2023/03/12 07:35 ウェザーニュース

1年中店頭に並ぶニラ。餃子やニラ玉など、独特の風味で料理には欠かせない野菜の一つですが、実は今頃の時季は特に美味しいものが出回ります。美味しいニラの選び方や保存法を、野菜ソムリエプロの吉田謹子さんに伺いました。

今頃のニラは葉の幅が広い

ニラはユリ科の多年草で、古くは滋養強壮に良い薬用として食べられていたそうです。

「露地栽培とハウス栽培に分かれますが、根を植えたままにして、出てきた葉を刈り取るとまた次の葉が出てきます。ニラは根を植えてから出てきた最初の頃の葉は幅が広く、何度か刈り取ると徐々に葉の幅が狭くなります。

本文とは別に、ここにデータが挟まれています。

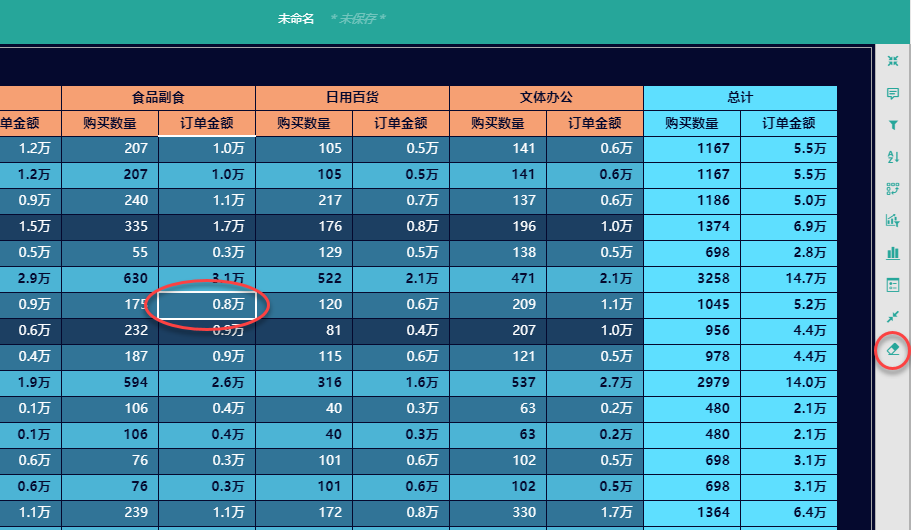Select the 14.7万 total amount cell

12月から今頃は、この植えてから間もない根から出た葉のニラが出荷されます。こうしたニラは甘みが強く、やわらかく美味しいので、店頭で見つけたら買うことをお勧めします」(吉田さん)

切り口に注目、根元から芯が出ていないものを

ニラは鮮度が落ちやすい野菜だそうです。新鮮なニラの見分け方を聞きました。

「ニラは葉が柔らかく、鮮度が落ちるとすぐしおれて葉がつぶれ、あの独特の匂いがきつくなります。店頭に並んでいるものは、葉の先までピンとハリがあり、葉先が折れていないものを選んでください。葉先が折れているとそこから傷み、匂いも発しやすくなります。また緑の色が濃くて鮮やかなものは新鮮です。

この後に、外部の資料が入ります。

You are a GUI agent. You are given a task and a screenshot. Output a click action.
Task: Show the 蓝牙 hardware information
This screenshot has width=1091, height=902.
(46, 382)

次に切り口を見てください。切り口がみずみずしいものは新鮮です。乾いた感じで外側より中側が芯のように飛び出しているものは、切り取ってから時間が経っている証拠なので、避けた方が無難です」(吉田さん)

ニラは冷蔵庫の野菜室でしおれた状態になることが多いように思います。

保存は”洗わない”のがポイント

ニラは洗うと傷みが早くなるので注意が必要です。

「保存するときは洗わずにそのまま霧を吹いたキッチンペーパーなどに包んでからポリ袋に入れてください。冷蔵庫の野菜室に、なるべく立てて保存しましょう。ニラは繊細なので、少しでも押されると葉がつぶれて傷みますので、他の野菜の下敷きにならないようにしてください」(吉田さん)

ニラの独特の香りはニンニクや玉ねぎと同じアリシンで、疲労回復を促進したり、食欲を増進させる効果があると言われています。また、カリウムやβカロテンなどの栄養価を豊富に含んでいます。

新年度の生活に向けて何かと忙しくなる頃ですが、ニラを美味しく食べて元気に過ごしましょう。